→ **What this task involves**
In the entries that follow, the lines from the line containing "Viewport: 450px width, 283px height." up to and including the line containing "Task: Click the Active toggle switch" must be copied exactly, with pictures omitted.

→ **Records to process**
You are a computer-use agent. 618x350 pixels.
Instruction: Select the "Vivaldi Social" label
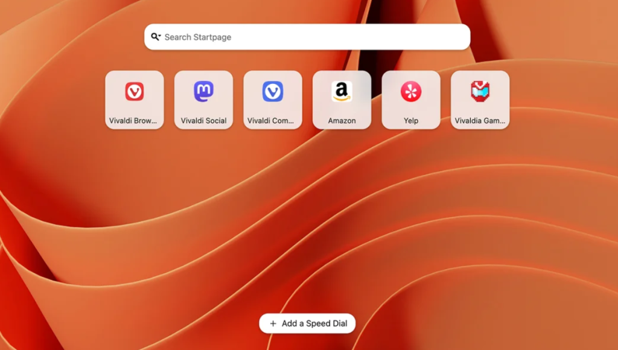(203, 121)
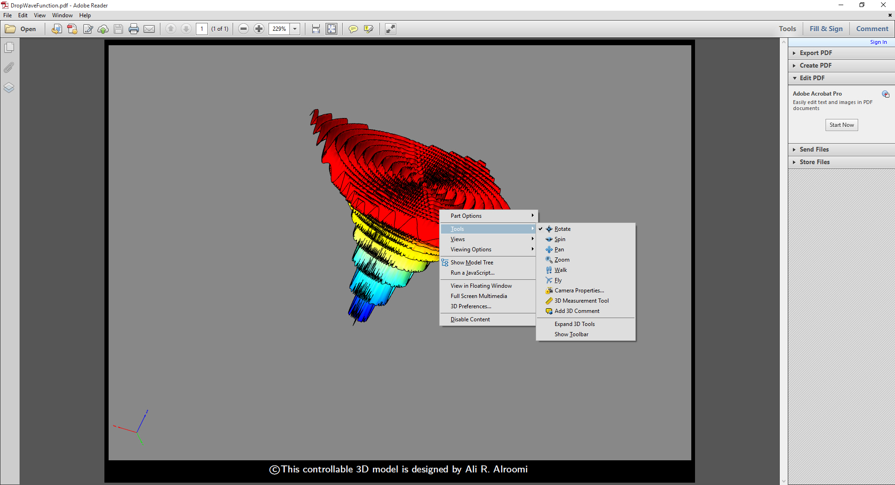Open the zoom percentage dropdown arrow
Image resolution: width=895 pixels, height=485 pixels.
[x=295, y=29]
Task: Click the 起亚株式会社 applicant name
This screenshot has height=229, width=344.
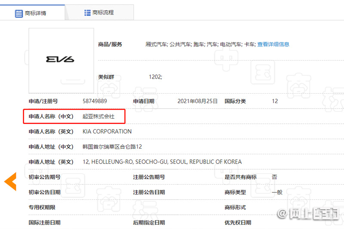Action: pyautogui.click(x=98, y=116)
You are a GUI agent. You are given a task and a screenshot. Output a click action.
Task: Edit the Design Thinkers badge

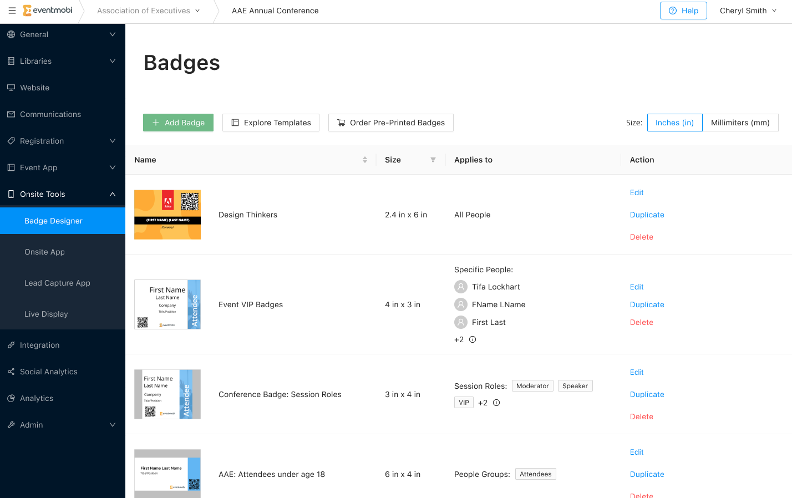point(636,192)
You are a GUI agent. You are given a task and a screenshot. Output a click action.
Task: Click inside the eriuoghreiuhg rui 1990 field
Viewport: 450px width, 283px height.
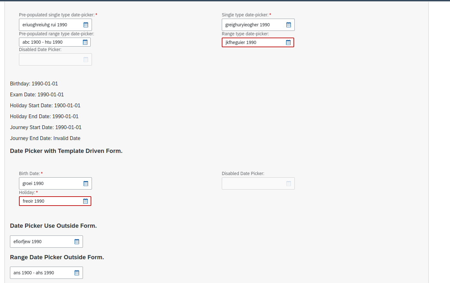tap(48, 24)
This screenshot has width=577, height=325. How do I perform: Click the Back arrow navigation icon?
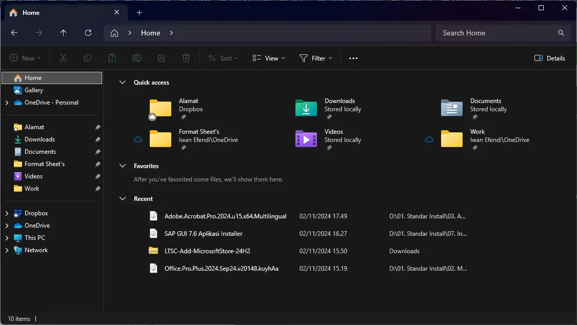pos(14,33)
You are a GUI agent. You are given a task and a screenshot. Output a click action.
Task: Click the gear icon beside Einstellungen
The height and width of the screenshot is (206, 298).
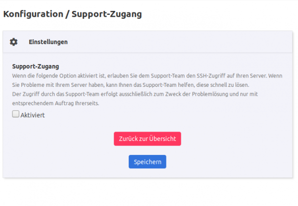[x=14, y=42]
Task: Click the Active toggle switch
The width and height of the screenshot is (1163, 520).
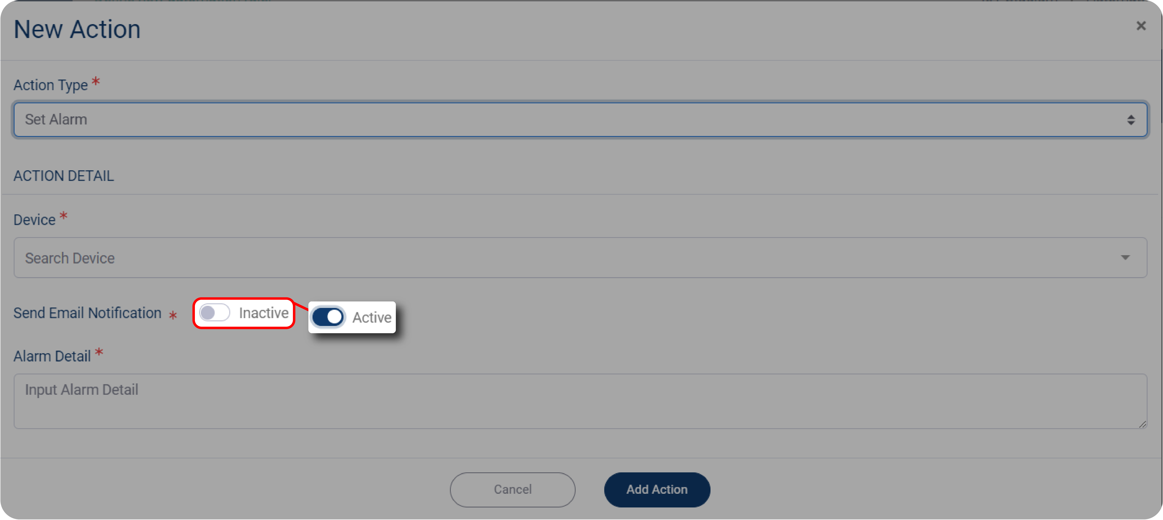Action: point(328,317)
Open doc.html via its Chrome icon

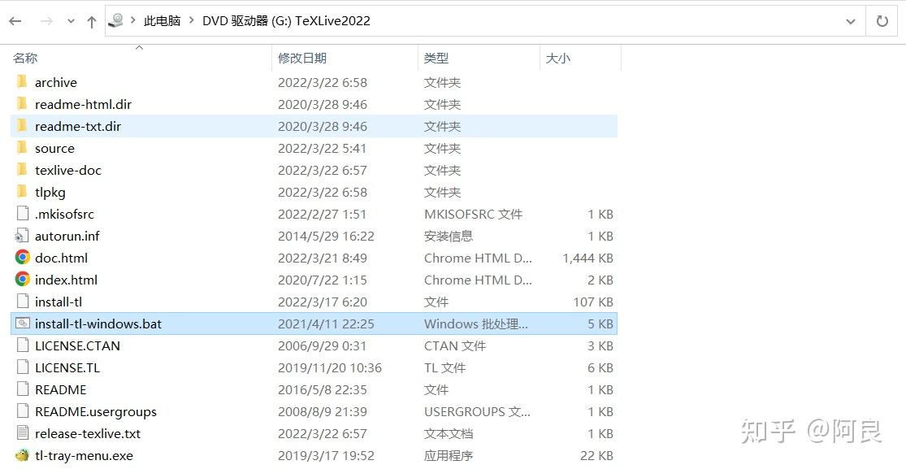21,258
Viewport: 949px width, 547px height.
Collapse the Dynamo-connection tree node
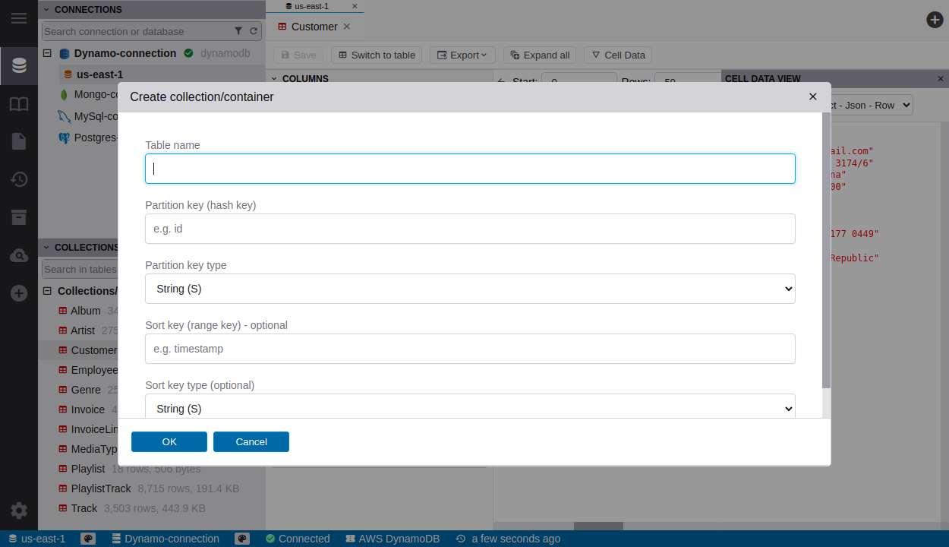pyautogui.click(x=47, y=53)
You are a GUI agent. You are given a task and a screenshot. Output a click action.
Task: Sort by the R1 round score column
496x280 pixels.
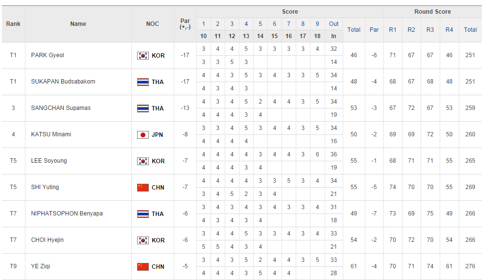393,30
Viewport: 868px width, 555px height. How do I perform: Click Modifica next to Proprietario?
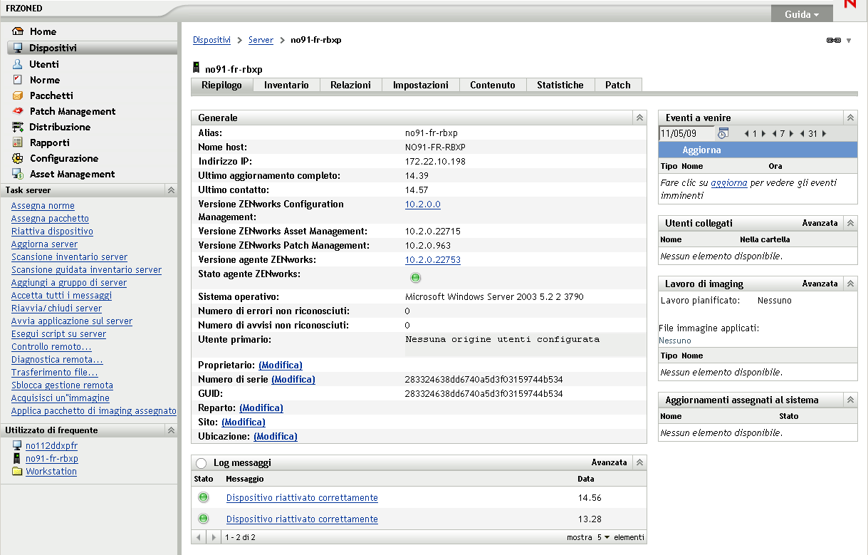280,365
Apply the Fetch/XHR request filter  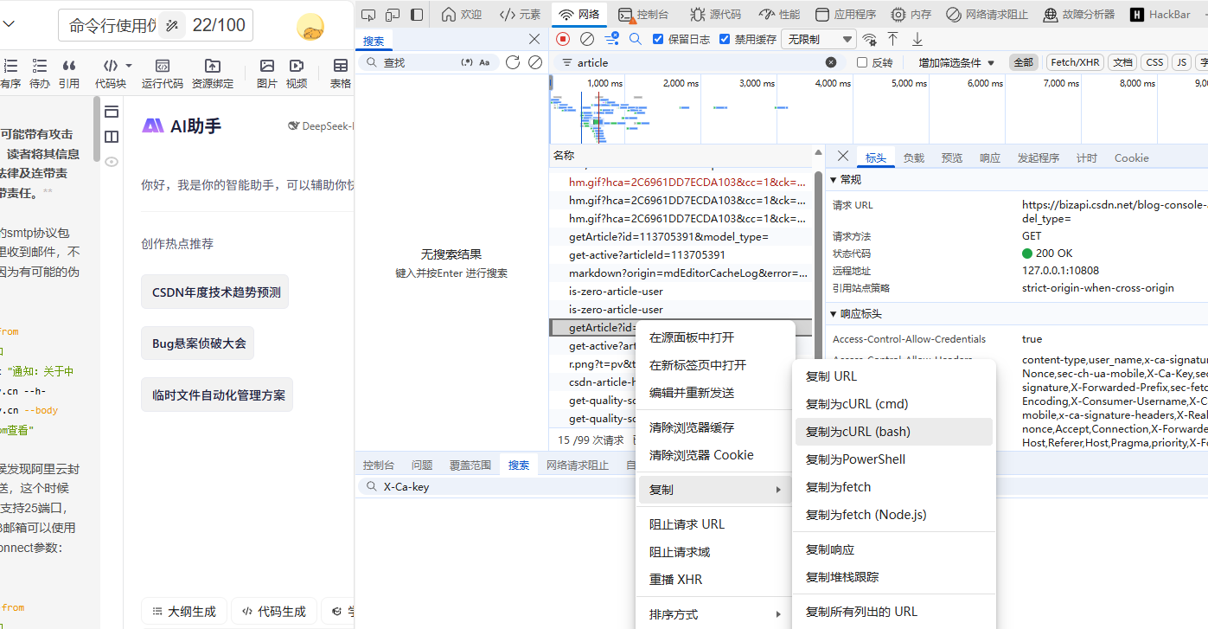tap(1075, 61)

→ **Your solution**
Viewport: 450px width, 283px height.
tap(48, 24)
This screenshot has width=577, height=325. How do I perform: Click the Back arrow navigation icon?
pos(14,33)
You are a GUI agent. You are given a task and a screenshot. Output a click action.
Task: Click the gear icon beside Einstellungen
The height and width of the screenshot is (206, 298).
[x=14, y=42]
Task: Click the Active toggle switch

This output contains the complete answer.